## Provided records

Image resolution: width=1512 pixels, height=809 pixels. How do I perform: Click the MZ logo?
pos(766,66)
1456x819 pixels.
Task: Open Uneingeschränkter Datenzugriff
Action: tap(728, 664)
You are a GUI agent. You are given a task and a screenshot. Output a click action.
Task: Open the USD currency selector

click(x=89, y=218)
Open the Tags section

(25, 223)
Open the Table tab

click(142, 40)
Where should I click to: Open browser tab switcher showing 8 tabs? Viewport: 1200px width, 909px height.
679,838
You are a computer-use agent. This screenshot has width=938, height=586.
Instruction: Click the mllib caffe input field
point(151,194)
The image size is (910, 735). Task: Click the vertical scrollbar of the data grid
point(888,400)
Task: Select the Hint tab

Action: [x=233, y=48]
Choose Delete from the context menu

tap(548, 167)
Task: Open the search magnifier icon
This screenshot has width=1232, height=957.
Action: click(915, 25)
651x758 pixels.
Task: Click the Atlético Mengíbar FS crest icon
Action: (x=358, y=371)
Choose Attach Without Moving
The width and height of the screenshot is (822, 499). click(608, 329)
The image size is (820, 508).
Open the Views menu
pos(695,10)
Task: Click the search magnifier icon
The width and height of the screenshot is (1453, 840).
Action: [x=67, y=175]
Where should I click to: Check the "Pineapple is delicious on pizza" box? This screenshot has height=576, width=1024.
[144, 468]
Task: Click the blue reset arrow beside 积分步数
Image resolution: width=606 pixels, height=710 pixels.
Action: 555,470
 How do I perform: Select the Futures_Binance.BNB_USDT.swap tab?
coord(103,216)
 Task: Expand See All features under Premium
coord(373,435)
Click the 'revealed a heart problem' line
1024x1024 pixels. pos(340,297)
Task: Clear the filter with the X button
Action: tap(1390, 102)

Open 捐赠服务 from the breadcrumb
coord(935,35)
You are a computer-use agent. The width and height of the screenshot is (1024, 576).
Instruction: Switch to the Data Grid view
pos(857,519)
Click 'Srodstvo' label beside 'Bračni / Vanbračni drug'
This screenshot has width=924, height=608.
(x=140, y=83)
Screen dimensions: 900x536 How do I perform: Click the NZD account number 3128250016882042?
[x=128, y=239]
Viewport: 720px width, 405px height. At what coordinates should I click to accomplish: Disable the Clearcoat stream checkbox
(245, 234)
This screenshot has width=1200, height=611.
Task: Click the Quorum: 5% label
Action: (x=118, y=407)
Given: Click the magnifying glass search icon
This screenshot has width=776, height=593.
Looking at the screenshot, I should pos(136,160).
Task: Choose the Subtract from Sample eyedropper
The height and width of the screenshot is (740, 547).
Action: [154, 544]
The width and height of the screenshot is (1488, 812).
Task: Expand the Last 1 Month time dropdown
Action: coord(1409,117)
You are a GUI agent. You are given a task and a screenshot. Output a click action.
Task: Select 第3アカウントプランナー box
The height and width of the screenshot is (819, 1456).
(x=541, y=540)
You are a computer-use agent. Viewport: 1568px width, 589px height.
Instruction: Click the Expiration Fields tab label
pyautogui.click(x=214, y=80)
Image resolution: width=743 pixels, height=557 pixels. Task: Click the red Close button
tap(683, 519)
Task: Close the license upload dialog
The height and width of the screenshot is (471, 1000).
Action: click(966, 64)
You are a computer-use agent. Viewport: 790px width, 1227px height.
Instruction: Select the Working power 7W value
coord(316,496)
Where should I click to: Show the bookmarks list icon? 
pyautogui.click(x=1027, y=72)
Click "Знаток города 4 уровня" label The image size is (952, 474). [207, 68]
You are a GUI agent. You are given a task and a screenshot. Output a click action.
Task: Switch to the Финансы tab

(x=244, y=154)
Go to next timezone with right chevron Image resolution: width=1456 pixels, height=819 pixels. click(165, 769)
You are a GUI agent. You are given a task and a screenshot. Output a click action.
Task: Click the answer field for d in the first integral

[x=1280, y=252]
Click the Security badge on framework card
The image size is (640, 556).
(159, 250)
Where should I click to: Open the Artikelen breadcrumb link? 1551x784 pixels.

## Challenge
Can you give the items above again with "search magnifier icon" changed to "magnifying glass button" everywhere and everything else left as it is?

## Reply to the task
Image resolution: width=1512 pixels, height=809 pixels. How do I perform: Click the MZ logo?
pos(766,66)
1456x819 pixels.
Task: Open Uneingeschränkter Datenzugriff
Action: tap(728, 664)
You are a GUI agent. You are given a task and a screenshot. Output a click action.
Task: Open the USD currency selector

click(x=89, y=218)
Open the Tags section

(25, 223)
Open the Table tab

click(142, 40)
Where should I click to: Open browser tab switcher showing 8 tabs? Viewport: 1200px width, 909px height.
679,838
You are a computer-use agent. This screenshot has width=938, height=586.
Instruction: Click the mllib caffe input field
point(151,194)
The image size is (910, 735). Task: Click the vertical scrollbar of the data grid
point(888,400)
Task: Select the Hint tab

Action: [x=233, y=48]
Choose Delete from the context menu

tap(548, 167)
Task: Open the magnifying glass button
This screenshot has width=1232, height=957.
Action: click(915, 25)
651x758 pixels.
Task: Click the Atlético Mengíbar FS crest icon
Action: (x=358, y=371)
Choose Attach Without Moving
The width and height of the screenshot is (822, 499). click(608, 329)
The image size is (820, 508).
Open the Views menu
pos(695,10)
Task: Click the magnifying glass button
The width and height of the screenshot is (1453, 840).
Action: [x=67, y=175]
Where should I click to: Check the "Pineapple is delicious on pizza" box? This screenshot has height=576, width=1024.
[144, 468]
Task: Click the blue reset arrow beside 积分步数
Image resolution: width=606 pixels, height=710 pixels.
Action: 555,470
 How do I perform: Select the Futures_Binance.BNB_USDT.swap tab?
coord(103,216)
 Task: Expand See All features under Premium
coord(373,435)
Click the 'revealed a heart problem' line
1024x1024 pixels. pos(340,297)
Task: Clear the filter with the X button
Action: tap(1390, 102)

Open 捐赠服务 from the breadcrumb
coord(935,35)
You are a computer-use agent. The width and height of the screenshot is (1024, 576).
Instruction: Switch to the Data Grid view
pos(857,519)
Click 'Srodstvo' label beside 'Bračni / Vanbračni drug'
This screenshot has width=924, height=608.
(x=140, y=83)
Screen dimensions: 900x536 How do I perform: Click the NZD account number 3128250016882042?
[x=128, y=239]
Viewport: 720px width, 405px height. At what coordinates should I click to accomplish: Disable the Clearcoat stream checkbox
(245, 234)
This screenshot has width=1200, height=611.
Task: Click the Quorum: 5% label
Action: (x=118, y=407)
Given: Click the magnifying glass search icon
This screenshot has width=776, height=593.
Looking at the screenshot, I should pos(136,160).
Task: Choose the Subtract from Sample eyedropper
The height and width of the screenshot is (740, 547).
Action: [154, 544]
The width and height of the screenshot is (1488, 812).
Task: Expand the Last 1 Month time dropdown
Action: coord(1409,117)
You are a GUI agent. You are given a task and a screenshot. Output a click action.
Task: Select 第3アカウントプランナー box
The height and width of the screenshot is (819, 1456).
(x=541, y=540)
You are a computer-use agent. Viewport: 1568px width, 589px height.
Instruction: Click the Expiration Fields tab label
pyautogui.click(x=214, y=80)
Image resolution: width=743 pixels, height=557 pixels. Task: Click the red Close button
tap(683, 519)
Task: Close the license upload dialog
The height and width of the screenshot is (471, 1000).
Action: click(966, 64)
You are a computer-use agent. Viewport: 790px width, 1227px height.
Instruction: Select the Working power 7W value
coord(316,496)
Where should I click to: Show the bookmarks list icon? 
pyautogui.click(x=1027, y=72)
Click "Знаток города 4 уровня" label The image size is (952, 474). [207, 68]
You are a GUI agent. You are given a task and a screenshot. Output a click action.
Task: Switch to the Финансы tab

(x=244, y=154)
Go to next timezone with right chevron Image resolution: width=1456 pixels, height=819 pixels. click(165, 769)
You are a GUI agent. You are given a task and a screenshot. Output a click action.
Task: Click the answer field for d in the first integral

[x=1280, y=252]
Click the Security badge on framework card
The image size is (640, 556).
(159, 250)
Where should I click to: Open the Artikelen breadcrumb link? 1551x784 pixels.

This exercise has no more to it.